Our first stop in France was Monet’s Garden in the village of Giverny. We need a couple of days to get over jet lag, figure out the car and it’s GPS. Stopping first at a peaceful place not far from the airport seemed like a good idea.
Monet noticed the village of Giverny while looking out of a train window and made up his mind to move there and rented a house and the area surrounding it. In 1890 he had enough money to buy the house and land outright and set out to create the magnificent gardens he wanted to paint. Some of his most famous paintings were of his garden in Giverny, with archways of climbing plants entwined around colored shrubs, and the water garden, formed by a tributary to the Epte, with the Japanese bridge, the pond with the water lily, the wisterias and the azaleas.

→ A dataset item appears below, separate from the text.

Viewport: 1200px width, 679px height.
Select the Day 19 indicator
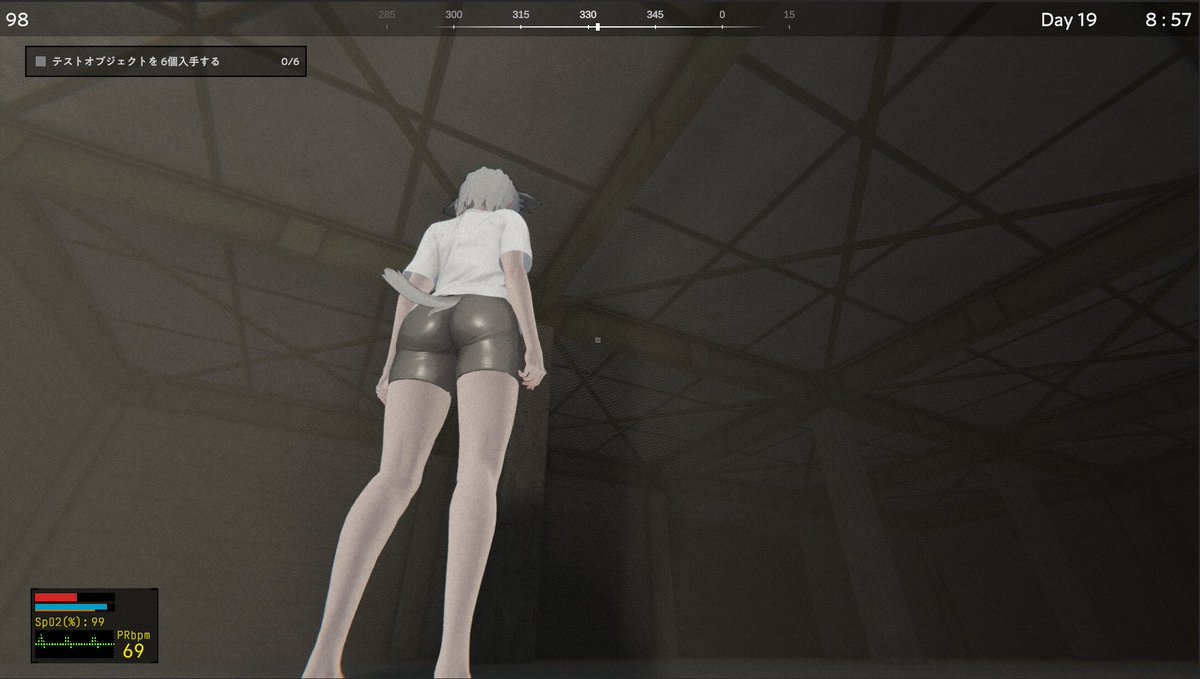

Claude Monet's property at Giverny (house and gardens), left by his son to the Académie des Beaux-Arts in 1966, became a Museum opened to public visit in 1980 after completion of large-scale restoration work: the huge Nymphea's studio was restored and the precious collection of Japanese engravings was displayed in several rooms, hung in the manner chosen by the master himself; the gardens were replanted as they once were.
As early as 7 o’clock in the morning, the fairies are at work in Monet’s gardens. Young volunteers (who volunteer for a month) carefully take away the wilted flowers.
Seen on a map or from the windows of his home, Monet’s flower garden aligns straight lines that resemble a grid. But because Monet raised the flower beds, an oblique look through the garden doesn’t reveal the walkways. Instead, it gives the feeling of an endless flowered meadow full of striking colors.
At present, Monet’s garden displays 200,000 annuals, biennials, and perennials each year.